Another big problem is the co-pay system. I have good health insurance that costs me $12.00 a month. Catch is that there is a $3,000.00 deductible. I have no problem with this, I go to the doctor maybe twice a year and, not counting proscriptions, spend under $500.00 a year on everything. If I need it for major medical it is there.
I think I am the only person in my branch who chose this plan. The rest chose the kind where you pay $10.00 or $20.00 a visit and they go for a stubbed toe.
I think I am the only person in my branch who chose this plan. The rest chose the kind where you pay $10.00 or $20.00 a visit and they go for a stubbed toe.
I never thought that I'd say this, but thank goodness for the passage of HIPPA, at least the "portability" portion of it. You see, I used to work for a company with no insurance benefits, and being the somewhat responsible sort, I decided to get my own insurance... This was back around 1995 or so... While I rarely used my insurance, not bothering to see the doctor for more than a year at a time, I did have 2 problems... I was diagnosed with Crohns Disease, and I needed emergency back surgury, due to an extruded disk (into my spinal canal). Well, while my insurance had always gone up substantially every year, whether I ever filed a claim or not, the last 3 years I had my insurance, it seemed as if the insurance company was trying to force me to drop my coverage by really jacking up the cost of my premiums. FWIW, I haven't had a single claim at all in the last two years (no Dr visits, or Rx) of coverage... But the cost went up 24% and 29% a year respectively... Luckily, the company I worked for was bought by a very large company, and due to HIPPA, they had to accept me into their insurance coverage... Which runs about $90 a month... Had I not gotten that coverage, my insurance premiums on my self insured policy would have run $495 a month... And that was with a $4000 deductible, the greatest they would allow.

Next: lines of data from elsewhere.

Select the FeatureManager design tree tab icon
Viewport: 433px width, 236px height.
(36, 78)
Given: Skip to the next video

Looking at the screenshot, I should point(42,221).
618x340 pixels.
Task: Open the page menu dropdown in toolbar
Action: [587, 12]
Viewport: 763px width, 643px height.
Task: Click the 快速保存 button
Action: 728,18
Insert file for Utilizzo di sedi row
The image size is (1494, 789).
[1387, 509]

At the rate things were going, I figured that I would be able to afford another 2 years of insurance at most... After that, I would have had to sell my house for just a few more years of coverage, or dropped it entirely.
Mark
You have made a responsible choice to use insurance as a safety net against an unexpected financial disaster rather than as an admission ticket to an all-you-can-consume medical smorgasbord.

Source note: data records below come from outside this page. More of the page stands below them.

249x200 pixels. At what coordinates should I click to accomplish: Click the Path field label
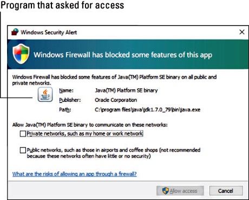(x=65, y=109)
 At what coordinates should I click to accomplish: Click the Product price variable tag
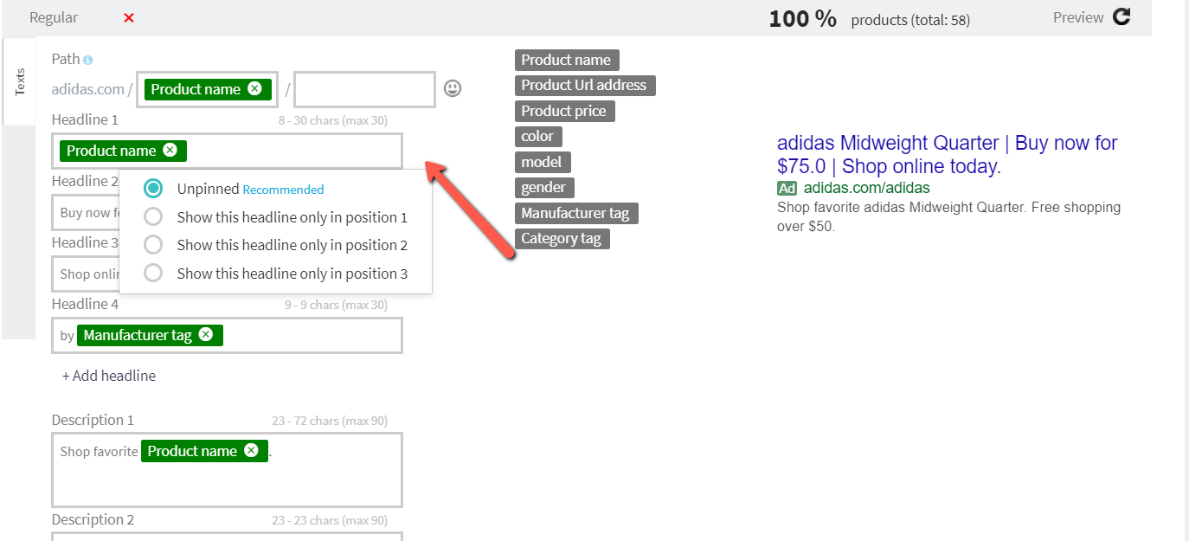[564, 111]
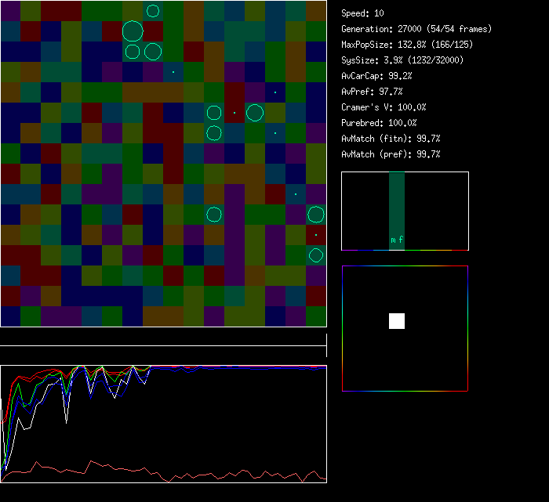Image resolution: width=549 pixels, height=502 pixels.
Task: Click the Generation: 27000 frame counter
Action: point(416,29)
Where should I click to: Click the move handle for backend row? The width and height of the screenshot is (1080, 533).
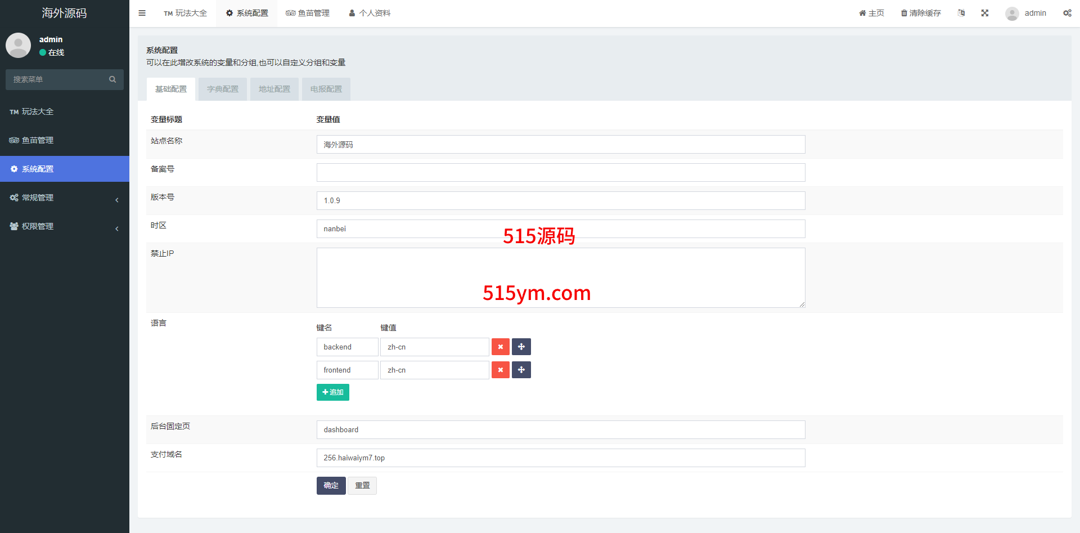[521, 347]
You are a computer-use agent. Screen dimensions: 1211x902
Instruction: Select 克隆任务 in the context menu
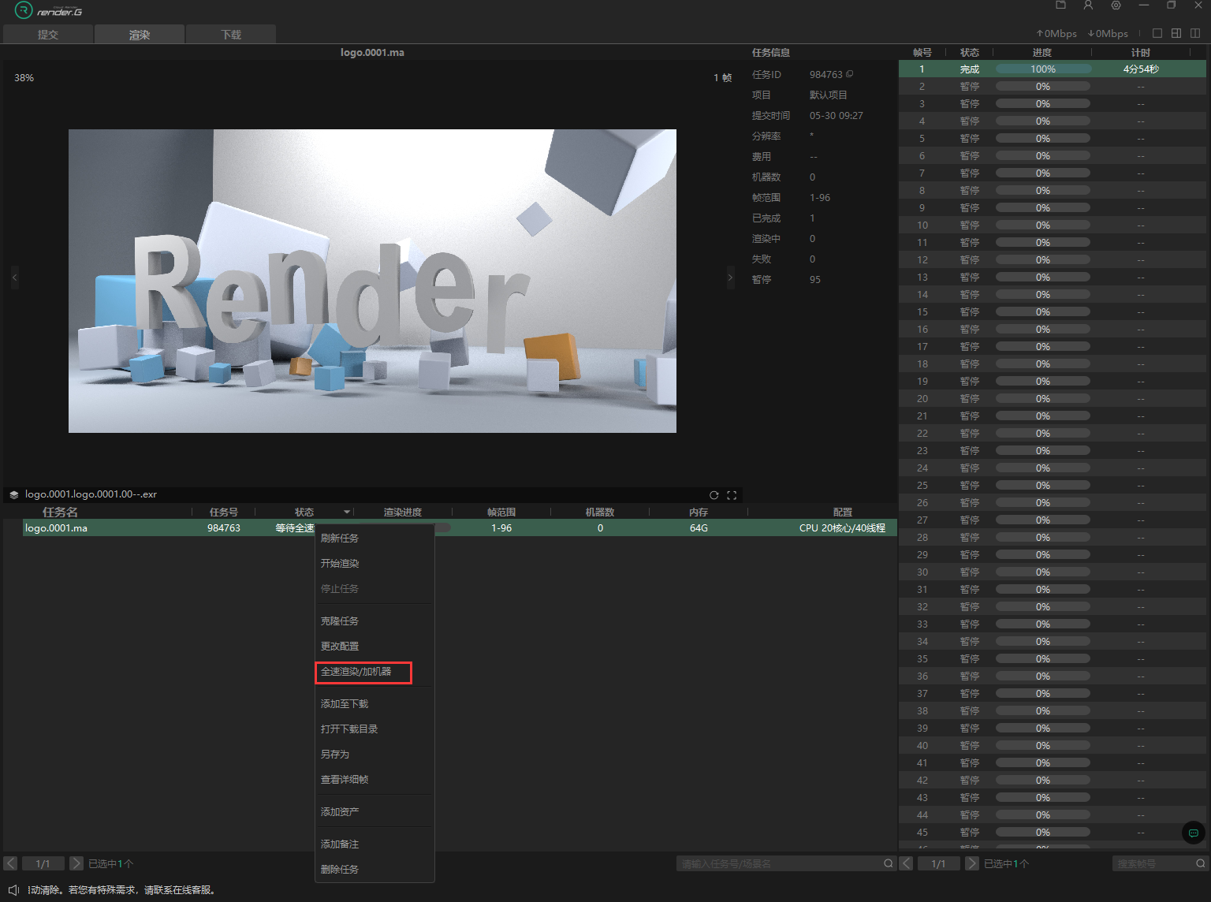340,621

The co-pay system is in place to avoid making medical care totally free and thereby make it cheaper for Moms and senior citizens to socialize at the Doctor's Wating Room that it would be to socialize at the local latte stand or bowling alley.
When I was an active duty Navy medical officer, "recreational medicine" by bored dependant wives (Dependant Wife, Navy Active Duty.....Military ID Code: DWNAD.......Pronounced "Dwah-Nads") was becoming such a problem that the Navy was seriously considering instituting a co-pay system of $5 per medical visit so that DWNAD's would consider taking their four kids to Chuck E. Cheese instead of the Navy Clinic on a boring rainy day.